Pro Bono Effort Preserves Religious Rights of Incarcerated Persons
Providing Pro Bono legal services and supporting access to justice initiatives for underserved populations is a cornerstone of Bodman’s commitment to diversity both within the firm and in the communities we serve. This commitment was front and center in a recent federal appellate case that Bodman’s Tom Rheaume and Alexandra Markel handled which resulted in a victory on behalf of incarcerated persons of the Jewish faith.
Before 2013, the Michigan Department of Corrections (“MDOC”) provided kosher meals with meat and dairy to Jewish inmates. The MDOC also allowed inmates to receive traditional religious foods donated by outside sources for Jewish holidays. However, in 2013, the MDOC implemented a universal vegan meal for all prisoners who qualify for a religious diet. In addition, the MDOC began to prohibit Jewish organizations from providing food to inmates for religious holiday celebrations.

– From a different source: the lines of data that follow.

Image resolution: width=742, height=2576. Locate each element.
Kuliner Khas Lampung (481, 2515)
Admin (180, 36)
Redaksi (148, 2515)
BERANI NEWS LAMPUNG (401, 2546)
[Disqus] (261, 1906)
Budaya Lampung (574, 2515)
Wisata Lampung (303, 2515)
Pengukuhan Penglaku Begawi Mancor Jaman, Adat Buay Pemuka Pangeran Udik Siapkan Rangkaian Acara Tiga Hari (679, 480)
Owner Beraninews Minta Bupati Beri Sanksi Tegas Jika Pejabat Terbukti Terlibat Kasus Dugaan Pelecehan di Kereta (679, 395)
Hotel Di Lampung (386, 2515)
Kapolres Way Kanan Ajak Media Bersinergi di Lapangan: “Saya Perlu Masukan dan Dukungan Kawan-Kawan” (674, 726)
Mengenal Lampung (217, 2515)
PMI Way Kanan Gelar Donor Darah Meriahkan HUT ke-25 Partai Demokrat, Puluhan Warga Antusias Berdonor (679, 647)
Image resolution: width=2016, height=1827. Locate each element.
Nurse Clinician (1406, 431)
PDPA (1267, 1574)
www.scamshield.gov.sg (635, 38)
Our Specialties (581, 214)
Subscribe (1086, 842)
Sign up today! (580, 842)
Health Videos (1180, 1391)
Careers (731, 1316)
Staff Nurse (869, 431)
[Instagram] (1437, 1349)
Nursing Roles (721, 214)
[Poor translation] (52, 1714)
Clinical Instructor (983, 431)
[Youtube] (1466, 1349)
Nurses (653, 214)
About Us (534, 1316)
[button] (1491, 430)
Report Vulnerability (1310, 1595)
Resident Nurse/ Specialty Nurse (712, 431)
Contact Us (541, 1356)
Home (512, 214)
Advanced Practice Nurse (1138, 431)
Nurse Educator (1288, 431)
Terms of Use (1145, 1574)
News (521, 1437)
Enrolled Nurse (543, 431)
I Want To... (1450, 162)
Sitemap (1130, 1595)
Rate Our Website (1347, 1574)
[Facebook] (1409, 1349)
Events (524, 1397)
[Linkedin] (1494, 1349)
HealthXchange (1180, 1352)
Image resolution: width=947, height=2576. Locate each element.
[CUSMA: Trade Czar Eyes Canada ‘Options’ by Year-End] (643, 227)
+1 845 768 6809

A group of Jewish Michigan inmates challenged the MDOC policy, winning a victory in federal court. When MDOC appealed the lower court’s decision to the federal Sixth Circuit Court of Appeals, Rheaume stepped in. Rheaume prepared a convincing argument, leading the Sixth Circuit to unanimously uphold the lower court decision. As a result, Jewish prisoners in Michigan now have the right to remain kosher, however the individual inmate interprets that. That right is protected by federal law. The MDOC has an obligation to ensure it does not stand in the way of that right.
“The Sixth Circuit rightly upheld the sincerely held religious beliefs of incarcerated persons,” Rheaume said. “The decision paves the way for a class of Jewish prisoners to eat religious meals in accordance with the precepts of their religion as opposed to non-conforming religious meals deemed sufficient by the state. The accommodation of religion upheld today by the Sixth Circuit should be lauded.”
Markel added, “Ensuring that Michigan’s prison population’s right to keep kosher is not violated was particularly meaningful because of my own Jewish faith, and belief in tikkun olam, the obligation to help “repair the world. It was so rewarding to see the Sixth Circuit agree with our position, that keeping kosher, however the individual prisoner interprets that, is a right protected by federal law and that MDOC has an obligation to ensure it does not stand in the way of that right.”